A student appeared in an examination consisting of 8 true-false type questions. The student guesses the answers with equal probability. The smallest value of $$n$$, so that the probability of guessing at least $$n$$ correct answers is less than $$\frac{1}{2}$$, is:

We are told that the student answers 8 true-false questions purely by guessing. For every single question the probability of being correct is $$\tfrac12$$ and the probability of being wrong is also $$\tfrac12$$. Therefore, if we let the random variable $$X$$ denote “number of correct answers”, then $$X$$ follows a binomial distribution with parameters $$n=8$$ and $$p=\tfrac12$$, which we write as $$X\sim\text{Binomial}(8,\tfrac12)$$.

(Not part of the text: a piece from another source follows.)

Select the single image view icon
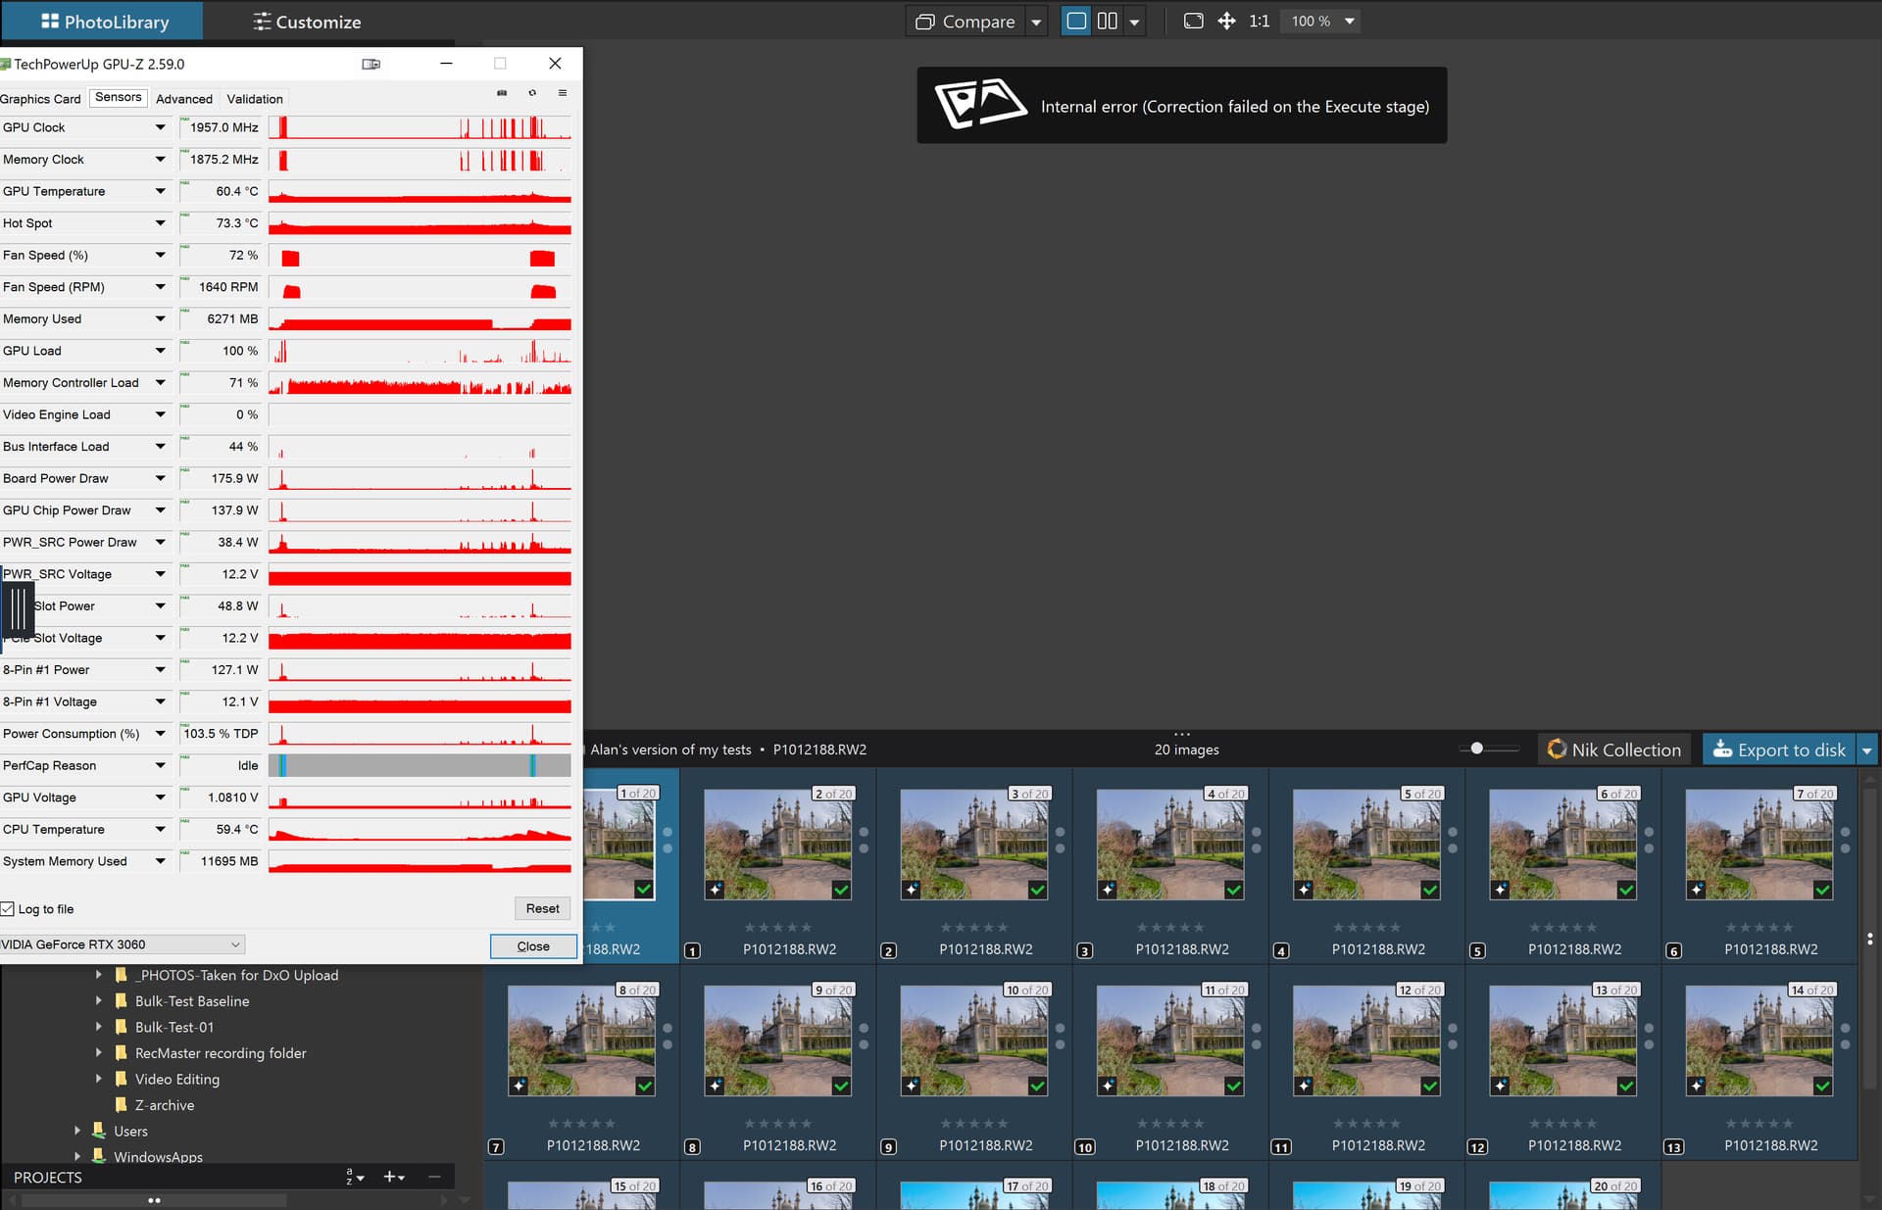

The probability mass function of a binomial random variable is given by the formula

$$P(X=k)=\binom{8}{k}\,p^{\,k}(1-p)^{8-k}.$$

Because $$p=\tfrac12$$, the factor $$p^{\,k}(1-p)^{8-k}=(\tfrac12)^8=\tfrac1{256}$$ is the same for every value of $$k$$. Hence

$$P(X=k)=\frac{\binom{8}{k}}{256}.$$

We need the smallest integer $$n$$ such that the probability of getting at least $$n$$ correct answers is less than $$\tfrac12$$. Symbolically we want

$$P(X\ge n)<\frac12,$$

and $$n$$ must be the least integer for which this inequality holds.

We start testing from the middle of the distribution because a binomial with $$p=\tfrac12$$ is symmetric around its mean $$\mu=8\!\times\!\tfrac12=4$$. First record the individual probabilities for $$k=0$$ through $$k=8$$:

$$\begin{aligned} P(X=0)&=\frac{\binom80}{256}=\frac1{256},\\ P(X=1)&=\frac{\binom81}{256}=\frac8{256},\\ P(X=2)&=\frac{\binom82}{256}=\frac{28}{256},\\ P(X=3)&=\frac{\binom83}{256}=\frac{56}{256},\\ P(X=4)&=\frac{\binom84}{256}=\frac{70}{256},\\ P(X=5)&=\frac{\binom85}{256}=\frac{56}{256},\\ P(X=6)&=\frac{\binom86}{256}=\frac{28}{256},\\ P(X=7)&=\frac{\binom87}{256}=\frac8{256},\\ P(X=8)&=\frac{\binom88}{256}=\frac1{256}. \end{aligned}$$

Now accumulate the probabilities from the top down until the total becomes less than $$\tfrac12$$.

Case $$n=4$$:

$$P(X\ge4)=P(X=4)+P(X=5)+P(X=6)+P(X=7)+P(X=8)$$

$$=\frac{70+56+28+8+1}{256}=\frac{163}{256}\approx0.6367>\frac12.$$

The condition is not satisfied for $$n=4$$.

Case $$n=5$$:

$$P(X\ge5)=P(X=5)+P(X=6)+P(X=7)+P(X=8)$$

$$=\frac{56+28+8+1}{256}=\frac{93}{256}\approx0.3633<\frac12.$$

The inequality $$P(X\ge5)<\tfrac12$$ is now satisfied, so $$n=5$$ works.

To be sure that 5 is indeed the smallest such integer, we already saw that $$n=4$$ fails; therefore $$n=5$$ is minimal.

Hence, the correct answer is Option A.